Show Abstract | Download Original | Original Source | Check in Google Scholar | DOI: 10.70070/wt2xkm17

Abstract

Introduction: Managing essential hypertension in elderly patients (≥65 years) in primary care is challenging due to multimorbidity, polypharmacy, and limited evidence on optimal strategies. This systematic review evaluates the effectiveness of various management interventions. Methods: We screened 80 included sources (RCTs, etc) from primary care settings. Interventions included pharmacological strategies, deprescribing, pharmaceutical care, digital health (telemonitoring, mHealth), community-based programs, educational/behavioral models, and complementary therapies. Primary outcomes were blood pressure (BP) reduction and control rates; secondary outcomes included medication adherence and safety. Results: Significant positive findings include: (1) Pharmacological: ACP/AAFP guideline showed SBP <150 mmHg reduces stroke (RR 0.77) and cardiac events (RR 0.83) (1).

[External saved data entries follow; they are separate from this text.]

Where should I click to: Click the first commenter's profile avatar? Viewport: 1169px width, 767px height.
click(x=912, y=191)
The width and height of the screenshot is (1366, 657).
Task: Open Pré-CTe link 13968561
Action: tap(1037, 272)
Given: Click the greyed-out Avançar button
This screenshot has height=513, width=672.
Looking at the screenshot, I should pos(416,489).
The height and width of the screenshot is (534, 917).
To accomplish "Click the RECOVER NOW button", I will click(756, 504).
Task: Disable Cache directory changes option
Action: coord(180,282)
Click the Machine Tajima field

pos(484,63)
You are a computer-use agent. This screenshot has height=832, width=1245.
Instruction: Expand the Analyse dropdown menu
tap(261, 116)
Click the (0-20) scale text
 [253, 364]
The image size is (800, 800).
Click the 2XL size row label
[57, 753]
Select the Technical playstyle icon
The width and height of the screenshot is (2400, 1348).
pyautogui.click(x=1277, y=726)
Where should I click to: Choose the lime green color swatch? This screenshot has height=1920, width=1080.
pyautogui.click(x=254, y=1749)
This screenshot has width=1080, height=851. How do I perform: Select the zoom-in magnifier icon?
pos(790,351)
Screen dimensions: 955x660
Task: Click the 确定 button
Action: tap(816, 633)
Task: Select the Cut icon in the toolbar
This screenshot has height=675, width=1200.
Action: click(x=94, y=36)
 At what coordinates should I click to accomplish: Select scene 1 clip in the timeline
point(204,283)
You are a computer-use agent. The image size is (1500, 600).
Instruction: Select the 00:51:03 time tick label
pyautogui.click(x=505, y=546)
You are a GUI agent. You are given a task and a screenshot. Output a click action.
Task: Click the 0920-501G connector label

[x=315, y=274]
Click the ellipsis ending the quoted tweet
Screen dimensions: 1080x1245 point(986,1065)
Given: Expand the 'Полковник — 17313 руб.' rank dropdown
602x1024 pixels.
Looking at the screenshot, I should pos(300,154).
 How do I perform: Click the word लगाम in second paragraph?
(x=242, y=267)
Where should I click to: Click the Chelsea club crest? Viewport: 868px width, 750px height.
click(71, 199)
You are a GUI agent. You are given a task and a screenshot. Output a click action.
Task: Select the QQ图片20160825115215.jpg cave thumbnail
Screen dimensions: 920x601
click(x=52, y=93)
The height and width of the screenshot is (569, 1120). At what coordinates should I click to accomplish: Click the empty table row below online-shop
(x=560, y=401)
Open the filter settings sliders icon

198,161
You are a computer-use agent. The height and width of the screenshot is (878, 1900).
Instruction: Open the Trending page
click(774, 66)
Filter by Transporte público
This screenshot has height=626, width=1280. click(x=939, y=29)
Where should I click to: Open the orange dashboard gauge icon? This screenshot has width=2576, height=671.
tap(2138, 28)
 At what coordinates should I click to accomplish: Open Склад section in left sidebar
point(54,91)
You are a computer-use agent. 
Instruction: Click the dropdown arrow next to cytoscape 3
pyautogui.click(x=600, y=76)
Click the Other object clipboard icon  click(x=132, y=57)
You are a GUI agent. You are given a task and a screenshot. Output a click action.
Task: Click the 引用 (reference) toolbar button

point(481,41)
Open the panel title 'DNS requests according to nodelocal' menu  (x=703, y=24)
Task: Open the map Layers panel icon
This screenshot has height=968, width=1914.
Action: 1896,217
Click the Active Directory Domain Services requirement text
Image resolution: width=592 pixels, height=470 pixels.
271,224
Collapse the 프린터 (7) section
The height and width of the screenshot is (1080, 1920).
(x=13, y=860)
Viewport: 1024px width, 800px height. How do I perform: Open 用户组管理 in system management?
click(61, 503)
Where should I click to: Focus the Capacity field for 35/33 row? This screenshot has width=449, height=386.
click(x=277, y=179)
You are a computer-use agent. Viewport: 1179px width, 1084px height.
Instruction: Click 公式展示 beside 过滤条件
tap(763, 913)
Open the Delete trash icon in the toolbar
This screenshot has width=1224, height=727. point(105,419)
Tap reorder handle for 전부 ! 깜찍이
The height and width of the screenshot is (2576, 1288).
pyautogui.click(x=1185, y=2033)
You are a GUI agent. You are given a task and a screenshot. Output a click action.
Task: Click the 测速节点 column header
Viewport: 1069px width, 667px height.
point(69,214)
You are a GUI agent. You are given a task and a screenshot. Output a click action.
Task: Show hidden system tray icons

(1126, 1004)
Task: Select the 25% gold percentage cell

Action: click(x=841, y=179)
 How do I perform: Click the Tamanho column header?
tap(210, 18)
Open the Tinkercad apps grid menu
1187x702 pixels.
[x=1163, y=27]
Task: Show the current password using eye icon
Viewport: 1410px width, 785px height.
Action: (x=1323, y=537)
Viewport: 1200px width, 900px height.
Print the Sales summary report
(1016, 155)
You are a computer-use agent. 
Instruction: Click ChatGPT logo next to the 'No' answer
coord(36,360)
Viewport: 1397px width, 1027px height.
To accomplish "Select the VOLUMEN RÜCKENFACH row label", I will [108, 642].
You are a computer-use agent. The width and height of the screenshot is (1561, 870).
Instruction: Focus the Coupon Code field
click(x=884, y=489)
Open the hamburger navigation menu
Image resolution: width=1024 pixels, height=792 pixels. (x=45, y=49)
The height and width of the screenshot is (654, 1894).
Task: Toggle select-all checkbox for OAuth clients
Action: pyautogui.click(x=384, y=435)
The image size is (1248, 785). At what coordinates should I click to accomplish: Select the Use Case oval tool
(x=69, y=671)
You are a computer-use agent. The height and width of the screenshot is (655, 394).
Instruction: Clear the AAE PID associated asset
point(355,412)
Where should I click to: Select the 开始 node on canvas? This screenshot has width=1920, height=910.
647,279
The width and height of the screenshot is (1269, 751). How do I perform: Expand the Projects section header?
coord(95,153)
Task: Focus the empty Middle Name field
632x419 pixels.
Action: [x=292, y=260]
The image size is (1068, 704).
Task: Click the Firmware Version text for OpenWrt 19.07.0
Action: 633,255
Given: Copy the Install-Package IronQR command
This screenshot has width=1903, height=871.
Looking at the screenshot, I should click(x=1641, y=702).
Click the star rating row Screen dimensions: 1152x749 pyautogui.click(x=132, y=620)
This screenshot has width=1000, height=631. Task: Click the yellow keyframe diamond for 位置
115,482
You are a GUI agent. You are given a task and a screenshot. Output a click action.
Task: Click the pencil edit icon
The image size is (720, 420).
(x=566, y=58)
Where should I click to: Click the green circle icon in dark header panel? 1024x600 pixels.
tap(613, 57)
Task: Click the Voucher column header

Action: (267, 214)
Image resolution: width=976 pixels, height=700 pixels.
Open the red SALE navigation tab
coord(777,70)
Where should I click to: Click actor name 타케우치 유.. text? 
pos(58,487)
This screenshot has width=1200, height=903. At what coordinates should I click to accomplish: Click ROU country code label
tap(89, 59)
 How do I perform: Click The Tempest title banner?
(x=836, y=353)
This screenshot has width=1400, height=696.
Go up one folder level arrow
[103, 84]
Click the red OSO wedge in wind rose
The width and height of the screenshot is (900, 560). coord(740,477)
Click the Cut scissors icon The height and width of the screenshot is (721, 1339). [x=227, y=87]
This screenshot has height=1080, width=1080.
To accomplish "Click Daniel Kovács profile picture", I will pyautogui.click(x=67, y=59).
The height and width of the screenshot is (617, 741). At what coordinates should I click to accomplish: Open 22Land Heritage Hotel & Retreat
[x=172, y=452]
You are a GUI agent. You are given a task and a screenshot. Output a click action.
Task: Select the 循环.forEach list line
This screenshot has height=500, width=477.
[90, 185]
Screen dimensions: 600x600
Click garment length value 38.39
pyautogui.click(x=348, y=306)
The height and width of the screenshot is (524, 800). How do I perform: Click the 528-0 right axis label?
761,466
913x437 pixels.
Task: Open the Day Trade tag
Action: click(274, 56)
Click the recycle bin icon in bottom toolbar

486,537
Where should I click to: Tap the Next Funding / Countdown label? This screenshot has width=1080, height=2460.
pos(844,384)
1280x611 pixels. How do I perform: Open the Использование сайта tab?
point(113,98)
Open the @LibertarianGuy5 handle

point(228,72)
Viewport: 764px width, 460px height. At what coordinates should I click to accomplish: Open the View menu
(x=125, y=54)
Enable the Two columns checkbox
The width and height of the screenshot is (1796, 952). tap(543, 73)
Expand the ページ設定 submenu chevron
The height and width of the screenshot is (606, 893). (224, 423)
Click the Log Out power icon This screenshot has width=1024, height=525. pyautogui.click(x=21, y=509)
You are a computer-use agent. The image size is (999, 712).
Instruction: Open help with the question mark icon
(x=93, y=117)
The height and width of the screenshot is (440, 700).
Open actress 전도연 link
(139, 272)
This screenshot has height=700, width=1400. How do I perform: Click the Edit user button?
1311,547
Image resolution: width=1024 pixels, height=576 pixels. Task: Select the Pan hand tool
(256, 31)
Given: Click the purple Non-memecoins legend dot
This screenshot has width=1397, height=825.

HYVET trial in ≥80 years reduced total mortality (HR 0.48) (2). (2) Deprescribing: OPTIMISE trial demonstrated non-inferiority of medication reduction, maintaining SBP <150 mmHg in 86.4% (3). (3) Pharmaceutical care: 36-month program achieved SBP reduction -23.0 mmHg (11). (4) Community KAP model improved BP control from 20.4% to 74.4% (25). (5) Digital interventions: telemonitoring increased control to 71.3% vs 49.8% (12); WeChat-based intervention reduced SBP -7.36 mmHg (56). (6) Physical activity: walking interventions reduced SBP by -7.0 to -8.7 mmHg (5,6). (7) Complementary therapies in Indonesian studies: self-acupressure (-18.05 mmHg) (20), back massage (-15.5 mmHg) (29), DASH diet education (-18.5 mmHg) (23). Medication adherence improved significantly with pharmacist-led programs (96.9% adherence) (9) and peer education (MMAS-8 7.33±0.41) (76). Discussion: Heterogeneity is explained by population stratification, intervention intensity, and study design. Intensive treatment benefits frail elderly, while deprescribing is safe in well-controlled patients. Technology works best with active feedback. Conclusion: Multifaceted, team-based interventions (pharmacist-led, community health worker-delivered, with telemonitoring feedback) produce significant, sustained BP reduction and adherence improvement in elderly primary care patients.